氷室京介とRCサクセション、キングオブロックのライブ盤を振り返る

スローバラード / RCサクセション

想いのこもった演奏。万感の想いを注ぎ込んだ歌というのはこういう曲を言うんでしょうね。RCサクセションで「スローバラード」。2005年に発売になったアルバム『RHAPSODY NAKED』からお聴きいただいております。このスローバラードはオリジナルが1976年の3枚目のアルバム、さっきちょっとお話した『シングルマン』の中に入っていました。この「スローバラード」の前に演奏されたのが、「ステップ!」という「スローバラード」の後に出たシングルなんですけど、1980年のアルバム『RHAPSODY』には、「スローバラード」も「ステップ!」も入っていなかったんですよ。これも当時アルバムを聴いた時にあれ? と思った理由ではあったんですね。
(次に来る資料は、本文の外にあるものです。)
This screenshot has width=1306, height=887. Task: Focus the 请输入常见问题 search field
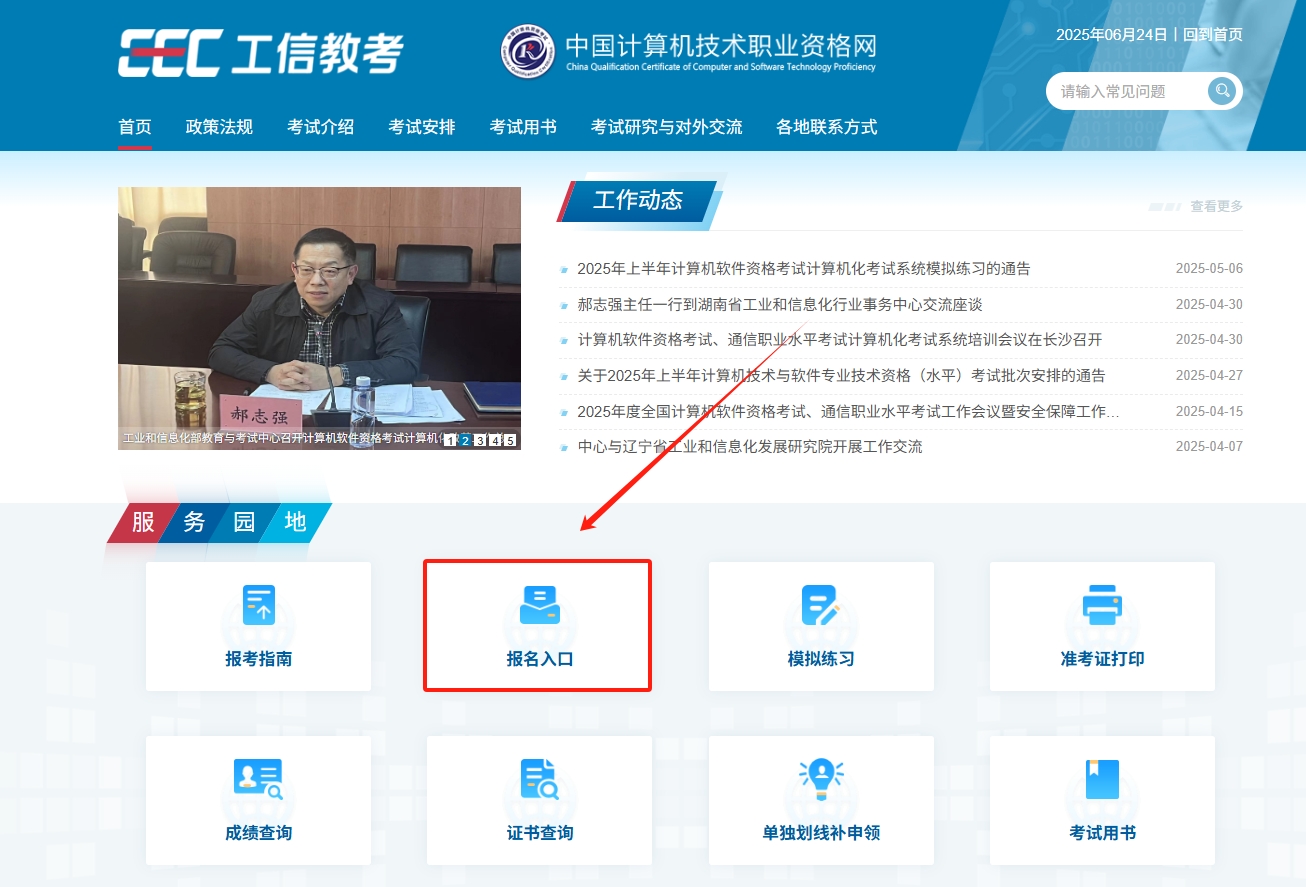pos(1125,91)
2005年に出た『RHAPSODY NAKED』にはライナー・ノーツが付いておりまして、オフィスオーガスタの今の会長・顧問である森川欣信さんがライナーを書いているんです。『RHAPSODY』のディレクターが森川さんだったんですね。彼はどん底のRCサクセションを見ている。1970年くらいからずっと見ていて、RCサクセション公認の追っかけの業界の人だった。そしてKitty Musicに入って『RHAPSODY』のディレクターをやった。当時は、RCサクセションは髪の毛を立てたロックバンドとして新しいところに行くんだという気概があったわけで、ライブをレコーディングするんだけども、最高の音を世の中に届けたい、新曲を中心にしたい、演奏のミストーンも録り直したりした。RCの最高の音を聴かせたかったからそうしたんだ、と彼は書いているんです。でも、RCの久保講堂の本当の生のライブの音があるんだっていうことが彼はずっと気になっていた。ビートルズの『レット・イット・ビー』のネイキッドが出た時に、これをやればあの久保講堂がもう一度、ちゃんとしたライブ盤として、あの空気、熱気、演奏が届けられるんじゃないかということで、『RHAPSODY NAKED』を作ったという風に書いていたんですね。これが本当に説得力がある。ライナー・ノーツというよりも、当事者が自分の想い、自分の中のRCサクセションのあのライブっていうのをきっちり総括している。そういう素晴らしいライナー・ノーツです。それが全ての答えだったわけですけども。これから戦うんだという、10年間不遇を囲ってたRCサクセションの全ての想い、ファイティングスピリットというんでしょうか。それが全部篭っているアルバムなんですね。次の曲も新曲として演奏されていました。

雨あがりの夜空に / RC サクセション

RCサクセションの「雨あがりの夜空に」。この時は新曲でありました。1980年4月5日、久保講堂のライブを収めた『RHAPSODY NAKED』からお聴きいただきました。オリジナルは1980年6月、2005年に『RHAPSODY NAKED』が出ました。本当にライブ盤らしいですね。久保講堂ってとっても小さいんですよ。観客はわずか1000人でした。まさか40年後にこんな風に語られるライブになるとは、当時客席にいて夢にも思わなかったわけで。でも1980年のこのライブの後に出た『RHAPSODY』を聴いた時にあった、うーん……という感じをこのアルバムは全て消してくれました。本当によく出してくれました。このライブがあって3ヶ月後、1980年7月5日にRCサクセションが初めて日比谷野外音楽堂に出るわけですが、それを観に行ったのが氷室京介さんでありました。